After the Bucks08 Social Media Camp, I found some figures on the effectiveness of Barack Obama’s on-line campaigns and came up with a rule-of-thumb magnitude figure of 65.
Here are some more numbers on how much Obama and Clinton spent on social media. I am not sure I understand them fully. Someone else might like to comment.
- $1m to Google? For ads?
- Nothing for consultants? Mmm . . . does this mean Clinton’s spend on social media consultants . . . mmm . . .
Social Media Mafia is probably more interested in what was done, when, where, by whom, etc.
- The pundits believe that the Obama campaign has ushered in the internet age just as Kennedy ushered TV when he defeated Nixon.
- I still believe the effect works in the opposite direction.
- A new generation came of age with a new technology and a new candidate was in tune with the new generation and new technology.
- After all, all the candidates have access to the same media. Clinton seems to have spent masses on social media experts (correct me please if I have the wrong end of the stick here).
- McCain has been spending but not getting the same results either.
If I am right in my thinking, we have a spiral effect.
- A new era arrives with new issues.
- Sometimes, new times are marked by new communication technologies (e.g., TV, internet).
- Sometimes, through the accumulation of demographic facts and figures (births and death rates), a generation is particularly large (baby boomers and Gen Y) and they have the numbers to influence politics and purchasing,
- Sometimes, a politician arrives who understands the issues of the time, the new technology and the concerns of the young largish population.
- Sometimes, the politician has done his (her?) homework and positioned himself ready to move into a party’s mainstream. And, sometimes, he has prepared himself by acquiring the management experience to direct a massive campaign
And then with this platform, the spiral can kick in, but it is not automatic.
- The new technologies tend to be more democratic. Candidates are more visible and more accountable.
- More democracy means more feedback and information to the candidates, who can interpret it and adjust as they see fit.
- The stance they take is visible to their constituents
- And thus the ‘dance of leadership’ begins
The spiral can go up, or down, depending on how our response (and non-response) is received.
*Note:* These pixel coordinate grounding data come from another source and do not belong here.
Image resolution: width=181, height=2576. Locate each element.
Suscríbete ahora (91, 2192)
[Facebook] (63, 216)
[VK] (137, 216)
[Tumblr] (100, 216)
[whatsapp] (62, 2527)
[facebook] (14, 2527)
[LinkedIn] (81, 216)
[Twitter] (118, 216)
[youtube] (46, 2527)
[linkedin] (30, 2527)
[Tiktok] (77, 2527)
And remembering that other candidates are doing the same thing and that the future is not known, the side that wins is the side that keeps it up, has reserves for the bad times and survives ‘events, dear boy, events’. In a competition, we have no guarantee of winning. Competition, yeah?
And what is our role as social media consultants?
- Many of us concentrate on creating the platform: I’ll put that aside for the moment.
- When I was training psychologists, I would tell them if you are a police psychologist, first be a police officer – live and breath policing. If you are in wet food industries, get to know the industry backwards, etc. We need to begin with experts on the industry we are serving and experts on the social side of that industry – who is in it, who communicates to whom, about what, using what, where are the coalitions, how do they form, what are the issues, what is the current groundswell? Let’s layout the social ecology as well as we can at the outset.
- Then use SEO techniques to add to this analysis.
- Have a forum where this information is fed into the leaders and digested so they have taken into account all that is known and knowable about the social side of their industry.
- Be involved in formulating responses and align the social media responses to responses in other channels.
- Raise the issue of timing and ensure that the forum is meeting sufficiently often to hear the quicker response that comes from social media and to formulate the reply – remember this is a dance – if our partner has to ‘wait’ for our response . . .
- Coach on how our response has been perceived – was it liked and why? We must have the capacity to answer why and what would our constituents prefer?
We must be able to discuss the consequences of the preferred response on parts of the social fabric who don’t use social media, and, the consequences of not delivering what is preferred on the people who do use social media predominantly.
Metrics must tell us more about our people and the direction they think we must go. “There go my people. Quick, I must find out where they are going so that I can lead them!”
I’ll be at MediaCampLondon on July 5 2008.